隙間読書 木村二郎 「沈黙のメモリー 加州探偵事務所シリーズ」

「沈黙のメモリー 加州探偵事務所シリーズ」

 

著者:木村二郎
初出:1995年 月刊北國アクタス

著者の木村二郎氏は作家でもあり、翻訳家でもある。
今週末、向ヶ丘遊園専大サテライトキャンパスで、木村氏が訳した「怪盗ニック全仕事1」を課題本にした読書会に参加予定なので、木村氏の著作にどんなものがあるかと見ていて「沈黙のメモリー」を発見。
「空白のララバイ」を読んだのが、たしか6月。金沢の探偵事務所を舞台にした加州探偵事務所にすっかりハマった私には、第2弾「沈黙のメモリー」が出ていたのは嬉しい発見であった。読書会の課題本「怪盗ニック全仕事1」はとりあえず脇に置いておいて、さっそく「沈黙のメモリー」に読みふけった。
木村氏の書き方はとても読者に親切。この登場人物は誰だっけ…と記憶があやふやになるところで、親切に説明を繰り返してくれる。これは木村氏が翻訳をされていた影響なのだろうか。
今回、探偵の寺田、作家の益田、この二人の視点で話が進んでいく。さらに益田の子供時代の記憶もかぶさっていく。その凝った構成も楽しい。子供時代の不思議な記憶が狂気とかぶさっていくところも読ませるなあと思う。
そして何といっても大きな魅力は、舞台が金沢だということ。最近、月に一回は金沢に出かけている金沢フリークの私にとって、現代の金沢を描いた作品があるというのは嬉しい。先週、金沢の最高気温が36度のときも金沢にいたので、加州探偵事務所のある六枚町を訪ねようかとかなり思案した程である。結局は、歩いているうちに暑さに負けてたどり着けなかったが。
加州探偵事務所シリーズの楽しみは他にも。
事務所の女性社員、三代子がお茶に添えてだしてくれる金沢のお菓子も楽しみなのである。今回も「l村上の和菓子、わり氷」なるものが出てきたから、どんなお菓子だろうと思って調べたら、何とも涼やかで可愛いお菓子。
その他、越山甘清堂の若鮎(私は若鮎のお菓子が大好き)、これまた私の大好物の不室屋の草餡の麩饅頭…と大好きな金沢のスイーツの思い出にひたりつつ読み進め楽しさ。
東茶屋街の自由軒のオムライスとクリームコロッケも作品に出てきている。
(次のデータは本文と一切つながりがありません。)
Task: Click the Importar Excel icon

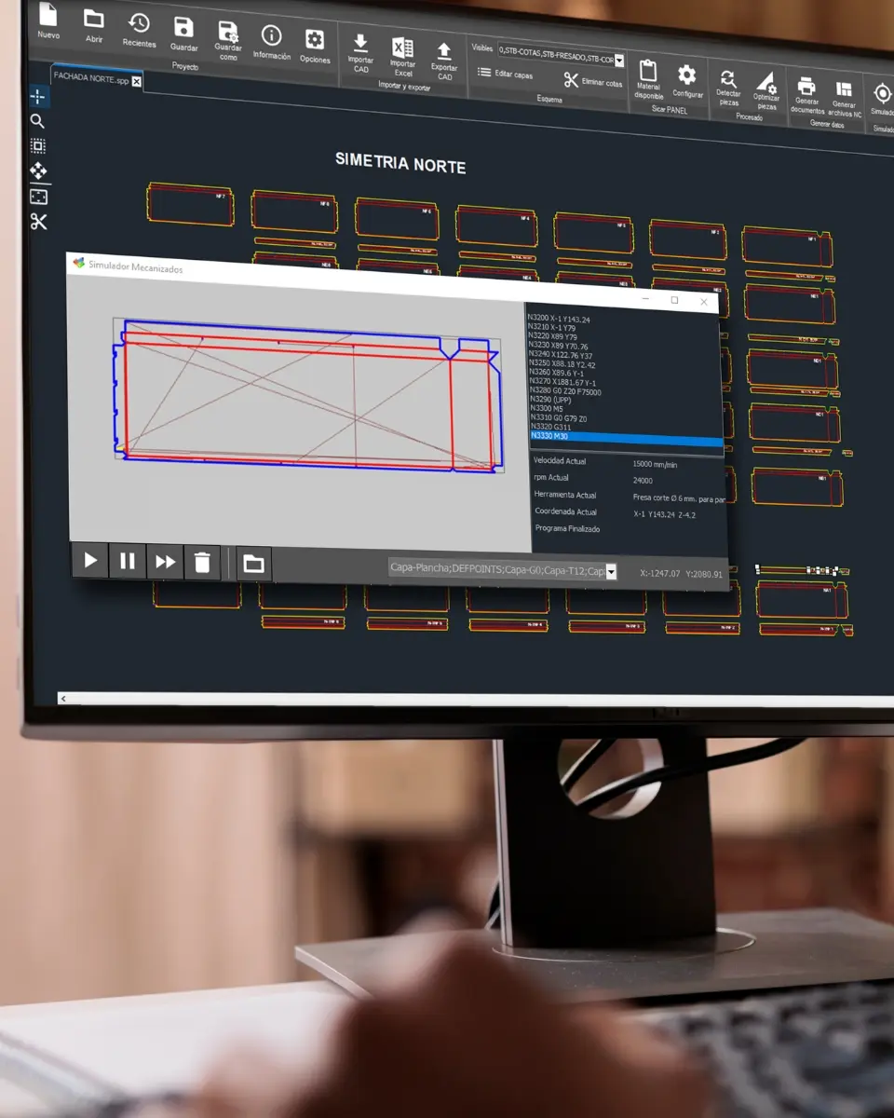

自由軒の前で入ろうか躊躇して止めたのだが、次回は入って食してみなくては。
また三代子が話題にあげるミステリー作品も、エルモア・レナードとかハメット「ガラスの鍵」とか、これからミステリーを読もうと思うミステリビギナーの私の心をくすぐる。
たしかに最後のほうで作者が三代子に言わせているが、「でも、巻田三蔵って、そんなに女性に好かれるほどいい男なのかしら?」という点が、この作品の弱い点なのかもしれないが。
金沢を舞台にした加州探偵事務所シリーズ、今後もどんどんよめるといいな…と願う。
でも、そろそろ「怪盗ニックの全仕事1」に戻らなくては。